── TRECHO DO TEXTO

O forty five degrees foi fundado em 2019 com o objetivo de investigar o ambiente construído por meio de pesquisa, design e experimentação artística. Suas atividades e iniciativas giram em torno do tema central dos "comuns", entendidos como as terras e recursos pertencentes a toda uma comunidade. Através dessa perspectiva, eles reúnem protocolos e abordagens coletivas e exploram maneiras alternativas de viver e modelos de criação de cidades, bem como novas formas de desenvolvimento urbano. A equipe, composta por Alkistis Thomidou, Giulia Domeniconi, Berta Gutierrez, Lea Hobson, Marleen Hahn e Ninon Esclangon, o estúdio colabora com especialistas locais, instituições culturais e agências criativas para expandir o escopo da pesquisa.
Uma de suas principais empreitadas é a exploração contínua intitulada "Rituais Radicais". Trata-se de uma pesquisa itinerante que segue o paralelo 45°N para descobrir e reunir práticas espaciais e rituais vernaculares que fortalecem os espaços comuns em toda a Europa. A equipe viaja para locais ao longo da linha imaginária para mergulhar na paisagem cultural e conhecer os moradores locais que estão iniciando ações para enfrentar várias questões enfrentadas por suas comunidades. Em muitos casos, esses desafios refletem preocupações globais, mas as respostas mais eficazes são adaptadas às condições locais específicas.

────
── DADOS FORNECIDOS

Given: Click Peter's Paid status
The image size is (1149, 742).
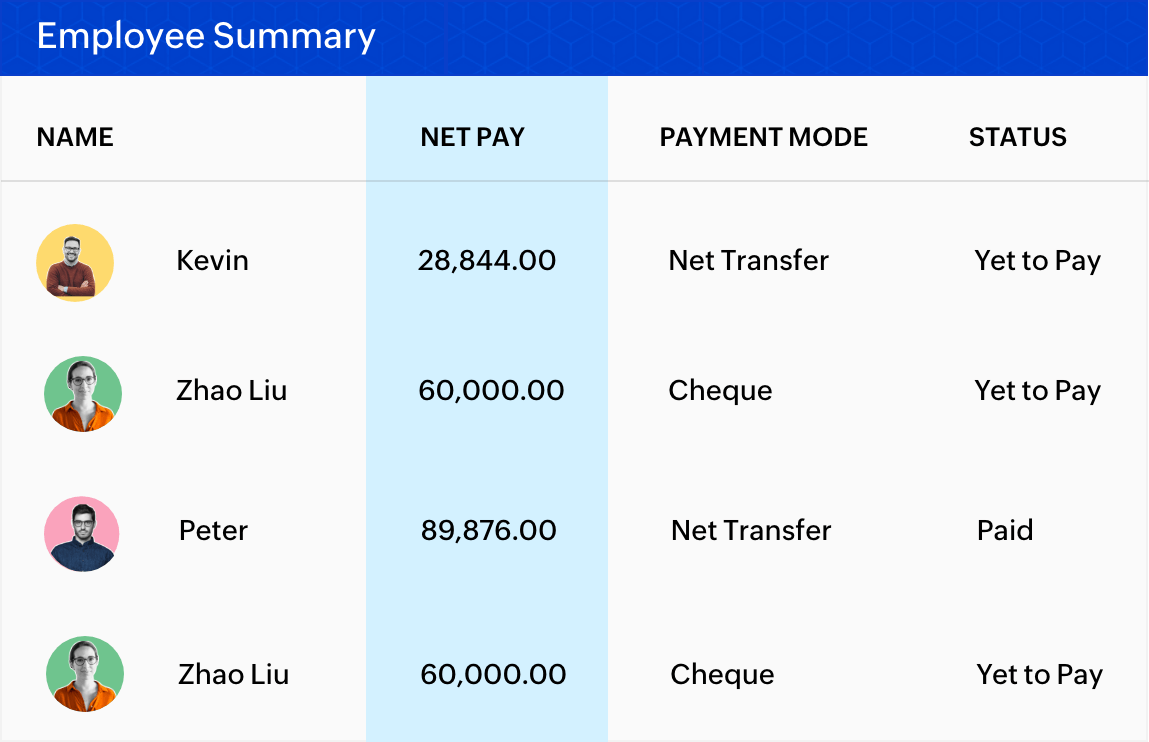Looking at the screenshot, I should [x=1004, y=530].
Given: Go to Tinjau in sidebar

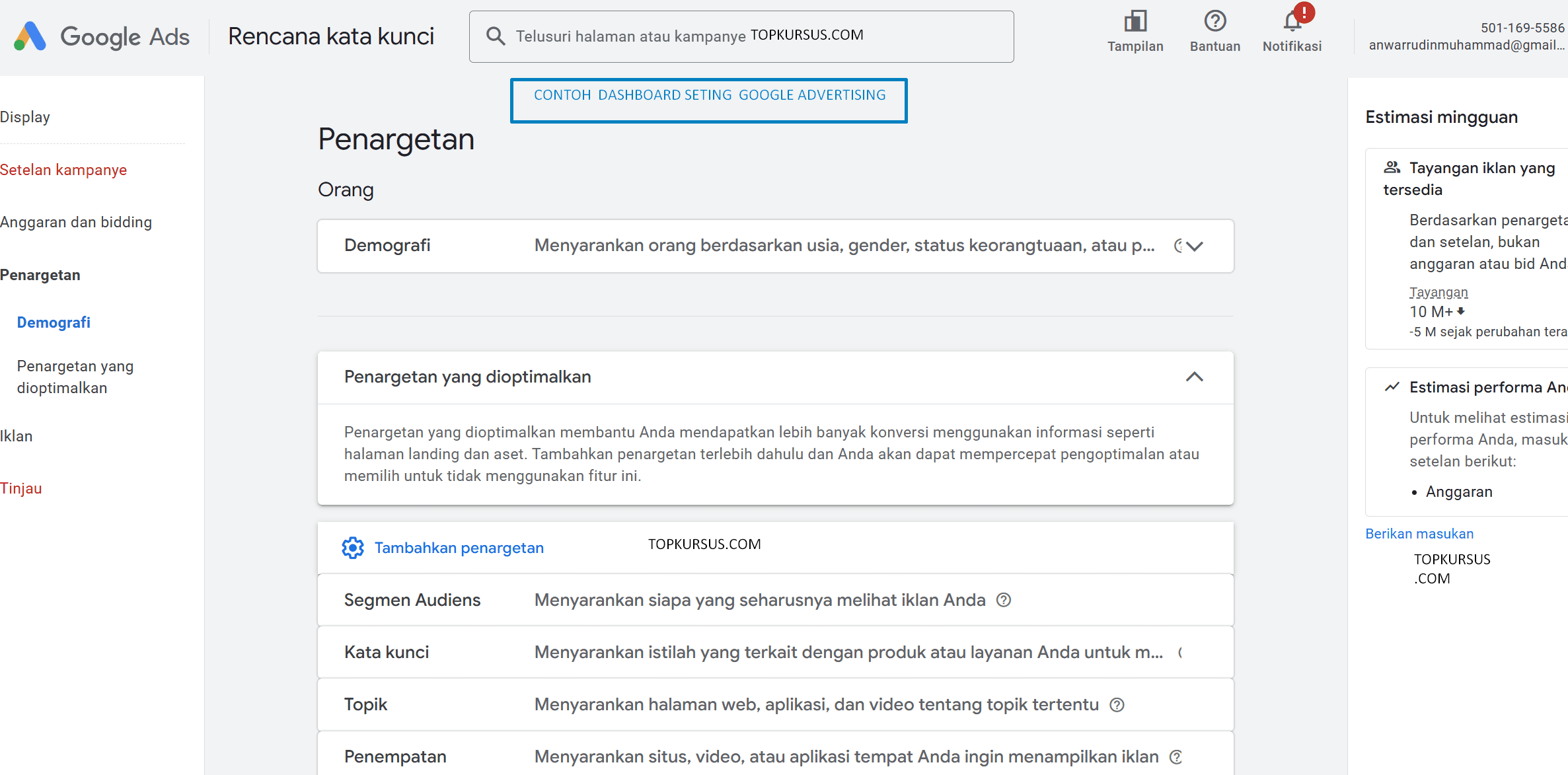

────

A FAZER —
a - De acordo com o trecho sobre o forty five degrees, em que ano o estúdio foi fundado?
b - Resuma em duas frases o trecho sobre o forty five degrees.

RESPOSTAS —
a - Em 2019.

b - Fundado em 2019, o forty five degrees investiga o ambiente construído por meio de pesquisa, design e experimentação artística, tendo os "comuns" como tema central e colaborando com especialistas locais, instituições culturais e agências criativas. Uma de suas principais empreitadas é "Rituais Radicais", uma pesquisa itinerante ao longo do paralelo 45°N que reúne práticas espaciais e rituais vernaculares que fortalecem os espaços comuns em toda a Europa.